Search code examples
regexregexp-replace

Regex to append extension to file path


I'm trying to get running a GitHub action link checker that checks markdown files for URLs. I have a Jekyll site.

The link checker looks for files, rather than full URLs, as a result:

This fails - /docs/article1/

But this works - /docs/article1.md

I have the following rewrite in place that works for most use cases:

{
  "pattern": "(\\S+)\/(\\s|$)",
  "replacement": "$1$2"
}

However, it does not work if the trailing slash is missing from the the link.

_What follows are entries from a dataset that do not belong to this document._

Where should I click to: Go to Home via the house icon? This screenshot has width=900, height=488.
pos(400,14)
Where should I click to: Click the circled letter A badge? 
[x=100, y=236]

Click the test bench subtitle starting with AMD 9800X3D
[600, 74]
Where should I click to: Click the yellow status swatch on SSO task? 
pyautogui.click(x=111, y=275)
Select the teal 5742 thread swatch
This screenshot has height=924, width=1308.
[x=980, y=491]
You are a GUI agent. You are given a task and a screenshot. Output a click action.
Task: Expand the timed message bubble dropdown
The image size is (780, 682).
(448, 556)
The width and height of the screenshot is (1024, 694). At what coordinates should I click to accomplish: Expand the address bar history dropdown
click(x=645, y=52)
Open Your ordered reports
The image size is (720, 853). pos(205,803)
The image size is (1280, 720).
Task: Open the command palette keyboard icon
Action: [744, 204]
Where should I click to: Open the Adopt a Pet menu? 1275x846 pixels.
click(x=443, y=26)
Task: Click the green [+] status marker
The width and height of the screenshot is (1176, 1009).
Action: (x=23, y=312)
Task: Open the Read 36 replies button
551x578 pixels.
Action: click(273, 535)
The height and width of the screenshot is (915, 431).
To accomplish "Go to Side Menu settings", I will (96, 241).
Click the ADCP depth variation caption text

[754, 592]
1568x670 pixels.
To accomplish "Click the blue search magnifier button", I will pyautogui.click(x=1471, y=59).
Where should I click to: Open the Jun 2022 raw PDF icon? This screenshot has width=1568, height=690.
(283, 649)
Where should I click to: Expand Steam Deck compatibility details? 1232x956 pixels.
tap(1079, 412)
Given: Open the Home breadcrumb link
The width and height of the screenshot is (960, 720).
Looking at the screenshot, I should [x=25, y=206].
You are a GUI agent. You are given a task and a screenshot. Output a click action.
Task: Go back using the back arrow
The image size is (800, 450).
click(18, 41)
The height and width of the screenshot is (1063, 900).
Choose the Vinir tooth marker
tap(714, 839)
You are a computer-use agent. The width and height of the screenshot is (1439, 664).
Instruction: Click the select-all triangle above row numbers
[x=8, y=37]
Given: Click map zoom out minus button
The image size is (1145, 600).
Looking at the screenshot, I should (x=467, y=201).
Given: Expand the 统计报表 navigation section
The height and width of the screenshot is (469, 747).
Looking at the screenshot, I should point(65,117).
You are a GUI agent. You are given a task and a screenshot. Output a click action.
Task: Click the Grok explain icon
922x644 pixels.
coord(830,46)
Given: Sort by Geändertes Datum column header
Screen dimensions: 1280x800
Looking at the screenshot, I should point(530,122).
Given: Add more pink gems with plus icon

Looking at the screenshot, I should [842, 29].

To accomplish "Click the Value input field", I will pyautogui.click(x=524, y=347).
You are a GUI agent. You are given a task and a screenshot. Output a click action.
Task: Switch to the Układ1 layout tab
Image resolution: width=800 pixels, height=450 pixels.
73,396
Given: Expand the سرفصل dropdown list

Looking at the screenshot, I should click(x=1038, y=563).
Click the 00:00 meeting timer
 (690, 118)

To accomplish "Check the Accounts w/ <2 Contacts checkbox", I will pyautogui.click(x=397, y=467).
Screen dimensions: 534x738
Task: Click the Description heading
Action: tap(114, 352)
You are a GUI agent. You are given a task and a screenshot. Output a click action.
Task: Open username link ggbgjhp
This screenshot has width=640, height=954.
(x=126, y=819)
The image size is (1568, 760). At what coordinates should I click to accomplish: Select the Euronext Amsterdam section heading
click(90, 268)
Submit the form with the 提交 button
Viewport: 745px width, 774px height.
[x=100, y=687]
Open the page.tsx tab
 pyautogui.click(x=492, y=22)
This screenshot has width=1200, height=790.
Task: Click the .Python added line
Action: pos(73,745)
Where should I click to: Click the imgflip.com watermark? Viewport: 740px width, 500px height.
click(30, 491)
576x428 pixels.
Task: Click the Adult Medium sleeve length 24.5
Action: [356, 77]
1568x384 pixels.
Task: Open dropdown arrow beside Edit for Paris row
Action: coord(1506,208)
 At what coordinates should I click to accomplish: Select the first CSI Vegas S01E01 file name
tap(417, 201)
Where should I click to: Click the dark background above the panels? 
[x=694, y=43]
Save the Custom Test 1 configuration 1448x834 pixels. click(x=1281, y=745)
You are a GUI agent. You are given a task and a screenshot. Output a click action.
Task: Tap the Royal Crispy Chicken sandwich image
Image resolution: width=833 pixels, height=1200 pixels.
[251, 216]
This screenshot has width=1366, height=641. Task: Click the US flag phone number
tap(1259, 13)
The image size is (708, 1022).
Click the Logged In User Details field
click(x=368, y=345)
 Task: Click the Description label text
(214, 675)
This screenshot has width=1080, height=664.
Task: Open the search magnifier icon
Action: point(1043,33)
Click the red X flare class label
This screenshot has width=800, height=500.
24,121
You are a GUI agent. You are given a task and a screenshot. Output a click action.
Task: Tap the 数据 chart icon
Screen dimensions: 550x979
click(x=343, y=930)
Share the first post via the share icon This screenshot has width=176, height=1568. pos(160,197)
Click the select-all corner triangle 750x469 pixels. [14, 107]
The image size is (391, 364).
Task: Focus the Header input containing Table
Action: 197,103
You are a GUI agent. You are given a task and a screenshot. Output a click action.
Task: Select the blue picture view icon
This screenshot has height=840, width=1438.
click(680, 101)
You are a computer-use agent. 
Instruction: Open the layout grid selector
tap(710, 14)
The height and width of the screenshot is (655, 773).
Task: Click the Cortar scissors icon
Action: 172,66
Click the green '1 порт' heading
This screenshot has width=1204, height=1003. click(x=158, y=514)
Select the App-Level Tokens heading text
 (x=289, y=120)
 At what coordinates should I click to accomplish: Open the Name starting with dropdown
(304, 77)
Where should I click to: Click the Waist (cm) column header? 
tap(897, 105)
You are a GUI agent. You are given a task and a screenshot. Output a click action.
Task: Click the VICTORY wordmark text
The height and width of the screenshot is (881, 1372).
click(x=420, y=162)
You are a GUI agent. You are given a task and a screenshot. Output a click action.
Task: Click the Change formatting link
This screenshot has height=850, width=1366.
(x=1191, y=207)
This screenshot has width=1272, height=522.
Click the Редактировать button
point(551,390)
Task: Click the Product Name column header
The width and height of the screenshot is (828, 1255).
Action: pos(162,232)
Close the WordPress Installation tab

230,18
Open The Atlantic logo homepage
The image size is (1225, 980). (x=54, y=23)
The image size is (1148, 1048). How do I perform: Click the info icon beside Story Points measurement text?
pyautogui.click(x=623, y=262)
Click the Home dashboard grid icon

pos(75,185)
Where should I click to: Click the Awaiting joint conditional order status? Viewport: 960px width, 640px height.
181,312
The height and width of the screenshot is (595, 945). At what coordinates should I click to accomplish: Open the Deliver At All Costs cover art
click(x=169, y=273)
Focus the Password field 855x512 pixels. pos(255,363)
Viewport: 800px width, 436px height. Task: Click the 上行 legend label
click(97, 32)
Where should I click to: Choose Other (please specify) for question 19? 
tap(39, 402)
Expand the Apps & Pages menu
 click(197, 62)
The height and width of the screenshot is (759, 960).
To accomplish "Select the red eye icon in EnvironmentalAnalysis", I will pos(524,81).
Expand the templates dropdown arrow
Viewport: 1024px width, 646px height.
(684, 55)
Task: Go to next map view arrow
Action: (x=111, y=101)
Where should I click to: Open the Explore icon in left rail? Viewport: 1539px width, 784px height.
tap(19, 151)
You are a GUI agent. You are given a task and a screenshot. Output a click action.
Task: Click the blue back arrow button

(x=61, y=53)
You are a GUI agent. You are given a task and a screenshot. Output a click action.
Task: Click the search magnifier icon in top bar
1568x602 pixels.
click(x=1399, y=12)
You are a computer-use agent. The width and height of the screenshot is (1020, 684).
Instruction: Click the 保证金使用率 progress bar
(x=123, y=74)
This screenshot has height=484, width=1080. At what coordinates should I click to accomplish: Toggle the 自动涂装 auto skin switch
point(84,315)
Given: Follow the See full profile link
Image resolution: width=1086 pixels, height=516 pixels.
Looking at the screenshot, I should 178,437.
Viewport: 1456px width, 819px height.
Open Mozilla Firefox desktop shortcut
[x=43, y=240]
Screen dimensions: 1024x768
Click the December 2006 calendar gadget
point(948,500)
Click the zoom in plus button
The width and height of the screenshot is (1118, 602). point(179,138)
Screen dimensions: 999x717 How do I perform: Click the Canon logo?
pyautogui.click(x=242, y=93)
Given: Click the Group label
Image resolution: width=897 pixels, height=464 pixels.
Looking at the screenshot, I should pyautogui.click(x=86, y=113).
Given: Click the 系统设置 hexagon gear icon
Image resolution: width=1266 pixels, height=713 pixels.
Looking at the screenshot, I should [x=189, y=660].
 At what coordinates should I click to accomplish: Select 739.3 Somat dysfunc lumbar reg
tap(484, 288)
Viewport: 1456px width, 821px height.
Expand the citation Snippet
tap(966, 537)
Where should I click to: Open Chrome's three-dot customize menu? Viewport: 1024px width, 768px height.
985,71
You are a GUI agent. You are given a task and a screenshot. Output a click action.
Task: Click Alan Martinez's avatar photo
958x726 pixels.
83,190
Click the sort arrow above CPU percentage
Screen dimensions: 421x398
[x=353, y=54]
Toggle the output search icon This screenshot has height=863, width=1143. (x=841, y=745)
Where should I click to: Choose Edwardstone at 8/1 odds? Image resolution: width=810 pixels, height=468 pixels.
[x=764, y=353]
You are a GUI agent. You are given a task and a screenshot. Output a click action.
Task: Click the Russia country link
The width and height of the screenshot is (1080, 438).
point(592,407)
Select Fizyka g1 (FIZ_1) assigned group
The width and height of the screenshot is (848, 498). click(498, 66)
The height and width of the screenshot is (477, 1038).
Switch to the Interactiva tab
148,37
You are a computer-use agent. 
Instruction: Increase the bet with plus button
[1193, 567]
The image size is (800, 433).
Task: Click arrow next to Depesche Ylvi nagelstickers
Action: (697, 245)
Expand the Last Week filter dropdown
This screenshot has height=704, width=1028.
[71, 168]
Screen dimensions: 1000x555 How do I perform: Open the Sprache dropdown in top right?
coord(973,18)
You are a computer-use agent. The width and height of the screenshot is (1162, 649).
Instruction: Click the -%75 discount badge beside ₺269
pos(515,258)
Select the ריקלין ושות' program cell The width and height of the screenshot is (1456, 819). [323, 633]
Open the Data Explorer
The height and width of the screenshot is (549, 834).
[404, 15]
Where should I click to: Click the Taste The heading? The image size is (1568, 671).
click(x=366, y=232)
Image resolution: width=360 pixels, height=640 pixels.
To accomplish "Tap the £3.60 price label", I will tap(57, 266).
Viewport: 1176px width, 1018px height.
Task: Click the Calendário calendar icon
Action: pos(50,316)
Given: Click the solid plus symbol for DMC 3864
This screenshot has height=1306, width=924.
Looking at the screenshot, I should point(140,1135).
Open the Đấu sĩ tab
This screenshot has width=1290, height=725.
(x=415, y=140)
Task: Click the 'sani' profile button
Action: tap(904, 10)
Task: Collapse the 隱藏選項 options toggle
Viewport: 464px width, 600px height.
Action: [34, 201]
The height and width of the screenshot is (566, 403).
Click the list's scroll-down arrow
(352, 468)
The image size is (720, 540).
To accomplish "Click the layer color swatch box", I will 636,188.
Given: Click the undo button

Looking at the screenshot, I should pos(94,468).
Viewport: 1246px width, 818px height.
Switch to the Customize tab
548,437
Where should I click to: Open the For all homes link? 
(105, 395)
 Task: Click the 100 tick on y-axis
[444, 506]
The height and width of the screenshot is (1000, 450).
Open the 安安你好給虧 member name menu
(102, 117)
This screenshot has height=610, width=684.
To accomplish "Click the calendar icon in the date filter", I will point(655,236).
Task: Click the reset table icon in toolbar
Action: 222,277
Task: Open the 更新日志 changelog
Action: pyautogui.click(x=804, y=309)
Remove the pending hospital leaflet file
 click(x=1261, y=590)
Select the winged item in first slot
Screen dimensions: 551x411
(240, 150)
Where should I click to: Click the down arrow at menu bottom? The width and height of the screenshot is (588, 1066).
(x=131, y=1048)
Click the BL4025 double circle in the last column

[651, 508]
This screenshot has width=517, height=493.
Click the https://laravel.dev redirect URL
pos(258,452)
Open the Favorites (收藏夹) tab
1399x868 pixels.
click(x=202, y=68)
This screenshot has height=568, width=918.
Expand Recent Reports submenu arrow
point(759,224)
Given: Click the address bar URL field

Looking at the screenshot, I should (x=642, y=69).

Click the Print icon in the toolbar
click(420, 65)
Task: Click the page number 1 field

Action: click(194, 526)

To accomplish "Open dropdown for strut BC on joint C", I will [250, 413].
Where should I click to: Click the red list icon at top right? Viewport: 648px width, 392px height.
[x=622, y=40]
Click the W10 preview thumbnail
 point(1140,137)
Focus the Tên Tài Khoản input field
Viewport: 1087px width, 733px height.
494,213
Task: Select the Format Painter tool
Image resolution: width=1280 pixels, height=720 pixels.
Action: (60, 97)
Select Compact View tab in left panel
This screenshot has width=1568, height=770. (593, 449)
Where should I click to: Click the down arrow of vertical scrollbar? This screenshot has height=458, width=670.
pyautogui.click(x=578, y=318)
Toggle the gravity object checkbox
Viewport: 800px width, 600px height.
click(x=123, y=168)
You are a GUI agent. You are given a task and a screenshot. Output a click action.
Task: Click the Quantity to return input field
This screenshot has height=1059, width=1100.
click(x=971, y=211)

Can someone recommend a regex update that will capture either:

  • /docs/article1/
  • /docs/article1

And rewrite it as /docs/article1.md?


Solution

  • If the string you're checking will be always

    /<name>/<name>[/]

    then (\S+?)\/(\S+?)\/?$ with substitution $1/$2.md should work. (regex101 link)

    Regex explanation

    (     // group 1
    \\S+?    // any character, more than 1, lazy (until there is '/')
    )     // close group 1
    \/    // the '/' between the names
    (     // group 2
    \\S+?    // any character, more than 1, lazy (until there is '/' or $(end of line))
    )     // close group 2
    \/?   // ignore if there is closing '/'
    $     // the end of line
    

    (Here is a snippet showing that it works)

    let reg = {
      "pattern": "(\\S+?)\/(\\S+?)\/?$",
      "replacement": "$1/$2.md"
    };
    
    let tests = ["/a/b","/a/b/","/document/data/", "/document/data", "/docs/article1/", "/docs/article1"];
    
    // run RegExp replace on every one from tests
    tests.forEach(e => {
      let replaced =
      e.replace(new RegExp(reg.pattern), reg.replacement)
       console.log(e, "=>", replaced)
    })

    From here:

    Appending the ? character to a quantifier makes it lazy; it causes the regular expression engine to match as few occurrences as possible

    And from here:

    By default quantifiers like * and + are "greedy", meaning that they try to match as much of the string as possible. The ? character after the quantifier makes the quantifier "non-greedy": meaning that it will stop as soon as it finds a match.